Guitar Hero Playing vs. Guitar Playing
Jan. 26th, 2007 02:25 pm![[personal profile]](https://www.dreamwidth.org/img/silk/identity/user.png)
Oh, bah. BAH.
Normally, I like Steven Levy's entertainment articles (granted, I don't think I've picked up a Newsweek regularly in a few years, but I recognize the name on articles I'd read frequently), but this one gets me, right here.
A few points to take down on this one. Firstly, as one poster at Kotaku mentioned, "So playing guitar games makes people not want to play real guitars, but playing shooting games makes people want to shoot real guns. Makes sense to me."
Granted, Steven Levy isn't exactly one of those video game alarmists in general, so he might not stand with that logic. It was just a funny remark that I enjoyed reading.
The real point I'm looking at is the following point of dispute, which does kind of play along the lines of the initial GTA-style argument: "But by bestowing the rewards of virtuosity to those who haven't spent years to earn it, is it dumbing down musicianship? If a teenager can easily become a make-believe guitar hero, does that mean he won't ever bother to master the real thing?"
Say it with me now: OH FOR CHRIST'S SAKE IT'S A GAME. PEOPLE KNOW WHEN THEY'RE PLAYING A GAME.
For the love of God, I've played Guitar Hero, DDR, Donkey Konga, Beatmania IIDX, and lord knows how many of those Time Crisis and Ridge Racer games, all of which provide some sort of instrument to "immerse" you, draw you a degree closer into the game. I've done pretty okay-ish on most of them--lots better on some, actually pretty crappily on others. But I don't use those as an evaluation of how I'd perform equivalent tasks in real life. Sure, I can't Max anymore, but I can still play my share of catas; that doesn't mean I don't realize I look like an idiot on the real dance floor. That's why I go out on the dance floor in the first place: now that I've got my basic sense of rhythm down, I'm going out there to work on actual dance moves. Hell, if DDR WERE just like dancing, we wouldn't have separate competitions for technical and freestyle.
As for Guitar Hero, despite being pretty good at the game, I am well-aware that I'm never going to play at Nassau or the Arena, or even the fucking Usine by five-starring Hangar 18 or Free Bird, even at Expert.
For that, I'm aware that I need real guitar practice.
Sure, I'm probably not going to go through with it, but you know what?
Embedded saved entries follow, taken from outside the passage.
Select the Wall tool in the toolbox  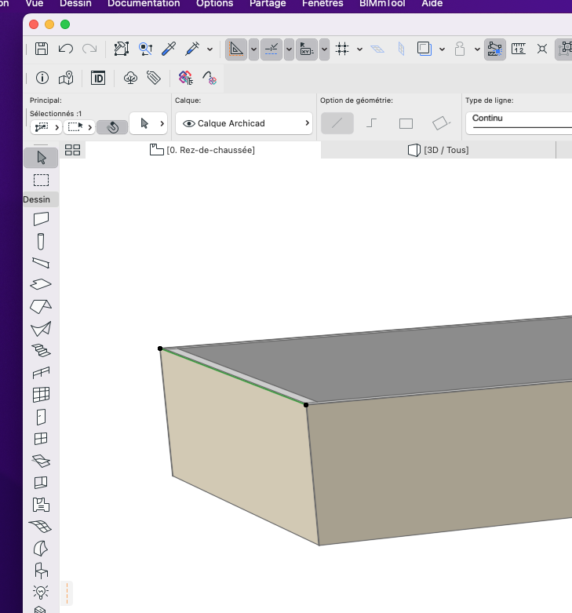[x=41, y=219]
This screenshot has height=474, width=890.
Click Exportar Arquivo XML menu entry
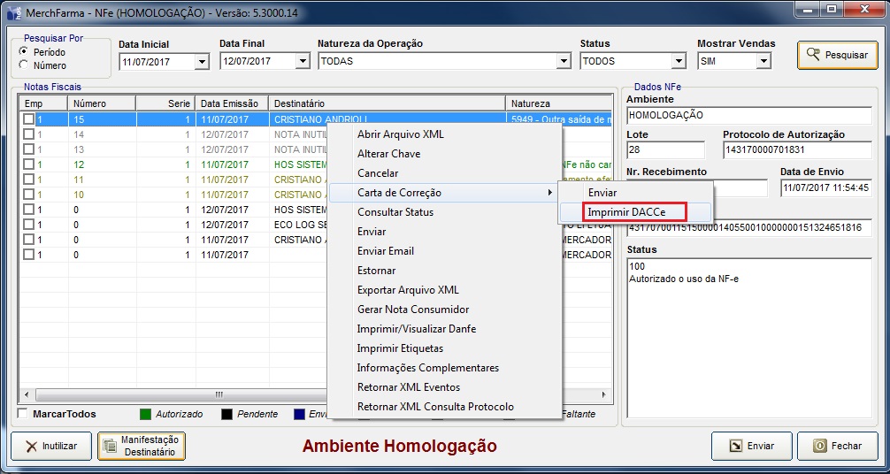tap(408, 290)
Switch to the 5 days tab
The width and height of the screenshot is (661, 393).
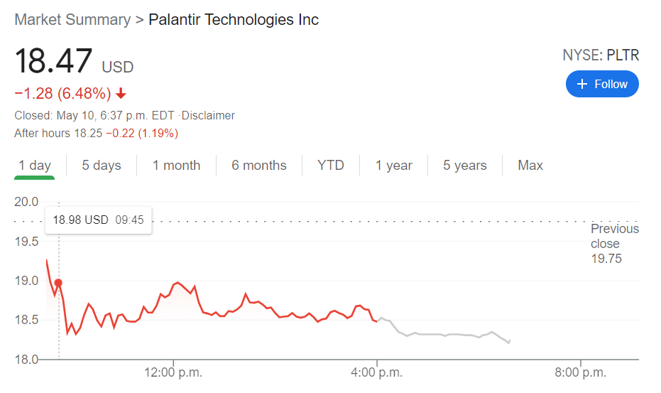102,166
Odds are that the people who aren't willing to go on with it are the people who were gonna drop playing guitar within a couple of months of lessons in the first place. You know, the kind of lads whose only endgoal for picking up the guitar is to play Phish, DMB, and Stairway to lure (insert sex-oriented slang term of preference) into their dorm rooms and get the other kind of play. (Guilty as charged, I guess.)
Just as easily, Guitar Hero just might inspire someone to go check out the real thing. And with Guitar Hero, while they may not be able to shred as soon as they pick up, at least they're given some of the basic concepts at work, like hammer-ons/pull-offs and the understanding that the note is determined by the highest fret held down.
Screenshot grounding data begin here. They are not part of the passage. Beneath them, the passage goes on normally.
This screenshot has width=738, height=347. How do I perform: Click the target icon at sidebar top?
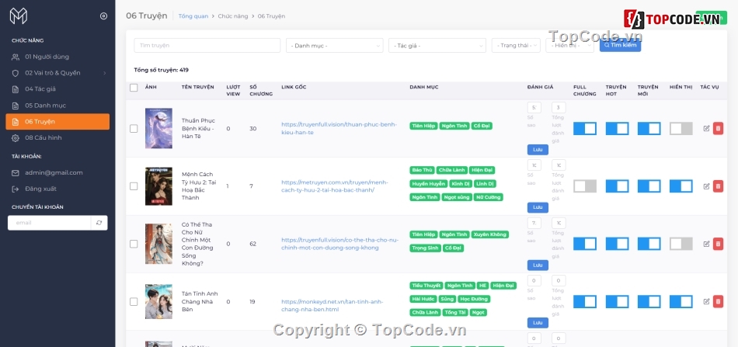103,16
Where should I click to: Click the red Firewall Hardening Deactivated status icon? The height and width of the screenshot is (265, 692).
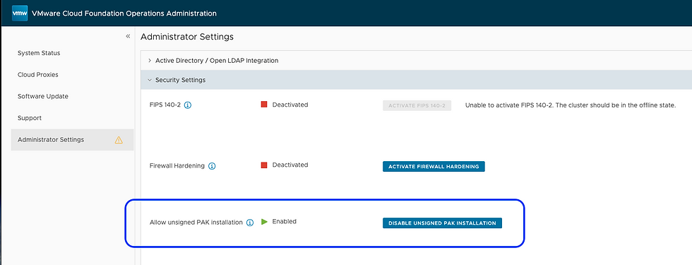tap(264, 165)
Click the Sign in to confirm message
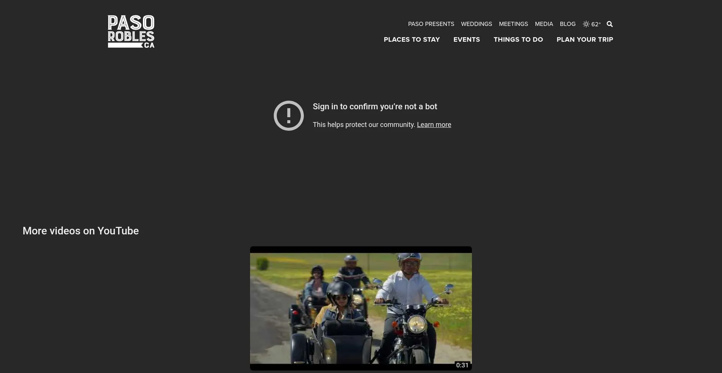722x373 pixels. coord(375,107)
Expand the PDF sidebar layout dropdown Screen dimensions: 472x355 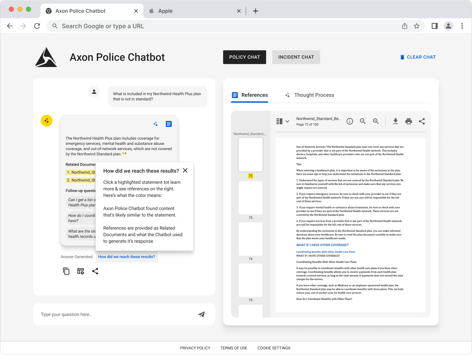[x=283, y=121]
The article even kind of collapses on itself with the following sentence: "it's no different from other experiences made virtually accessible by the computer, from being a World War II sniper to playing golf like Tiger Woods."
Because again, those are games. Nobody, not even the author, expects to be able to pick up a mouse, go "BOOM! HEADSHOT! BOOM! HEADSHOT! BOOM! HEADSHOT! BOOM! HEADSHOT!" and then replicate exactly that in real life the first time they wrap thier hands around a rifle; nor does he make any suggestion of lament that there are fewer snipers or Tiger Woods in this world.
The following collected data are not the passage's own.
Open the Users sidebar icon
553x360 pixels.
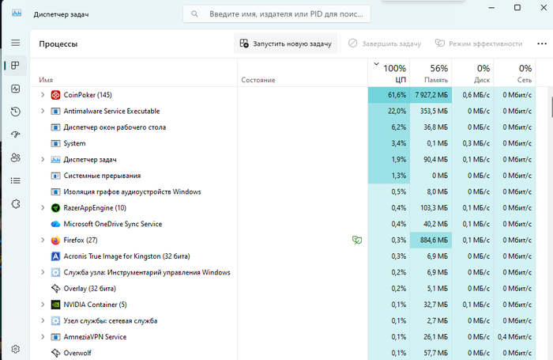coord(16,157)
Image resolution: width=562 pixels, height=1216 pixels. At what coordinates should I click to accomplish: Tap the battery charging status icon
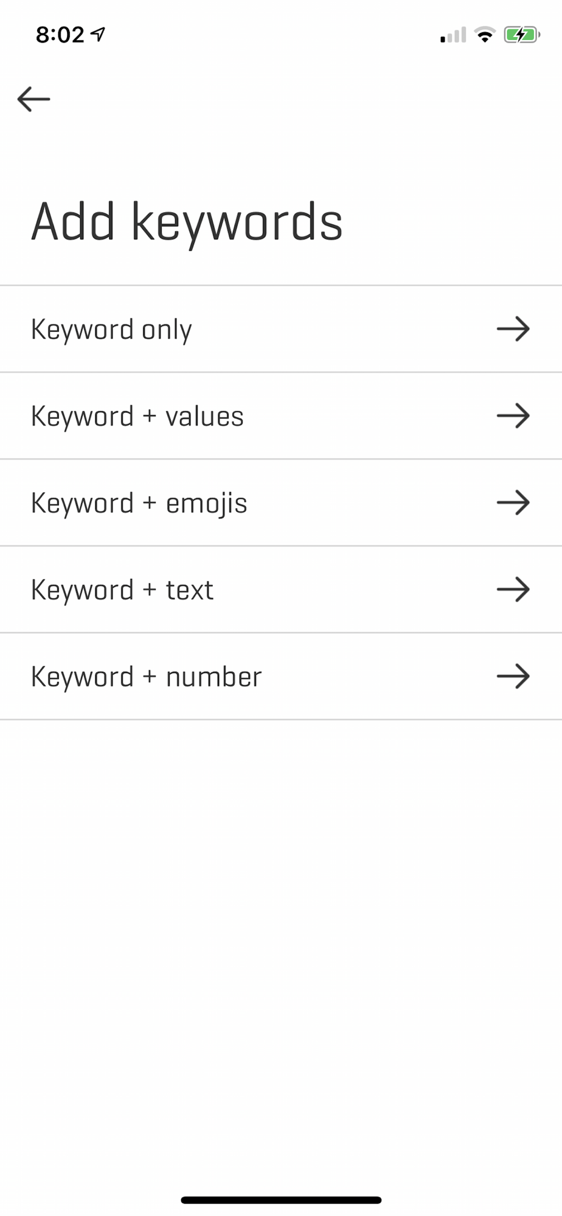(x=522, y=35)
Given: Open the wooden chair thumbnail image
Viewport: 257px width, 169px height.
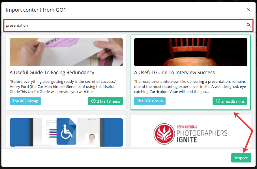Looking at the screenshot, I should pos(191,52).
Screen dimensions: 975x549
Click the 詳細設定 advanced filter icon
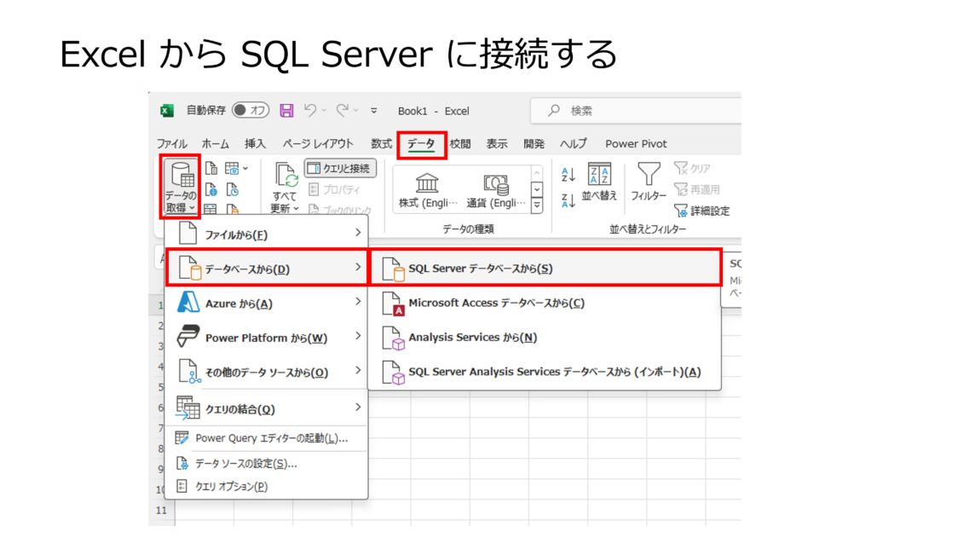pos(680,210)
All the people at Harmonix (and Konami, and Namco, and Sega, and all those other people who've made arcade cabinets/custom home controllers that simulate actual devices) are doing are optimizing the work/fun ratio so that you can feel like you're doing something that's producing results. And you are--but you don't feel like you're playing the guitar, no more than you would playing air guitar (uh, also guilty as charged).
And despite the fact that, yes, it feels awesome to hit 97% on Bark at the Moon Expert and watch your friends' jaws drop (alas, not guilty as charged), I have this sneaking feeling that it feels nothing like the high you'd get playing to a rousing ovation from your first sold-out audience of 200 (or 200,000--also, unfortunately, not guilty).
But we GH players are well aware of that.
And if we're ambitious enough to go for that kind of high, you bet your ass we'll pick up a real guitar for it.
There are other parts of that article that annoy me, but that's the bulk of the main argument, so I'll leave it there for now.
Normally, I like Steven Levy's entertainment articles (granted, I don't think I've picked up a Newsweek regularly in a few years, but I recognize the name on articles I'd read frequently), but this one gets me, right here.
A few points to take down on this one. Firstly, as one poster at Kotaku mentioned, "So playing guitar games makes people not want to play real guitars, but playing shooting games makes people want to shoot real guns. Makes sense to me."
Granted, Steven Levy isn't exactly one of those video game alarmists in general, so he might not stand with that logic. It was just a funny remark that I enjoyed reading.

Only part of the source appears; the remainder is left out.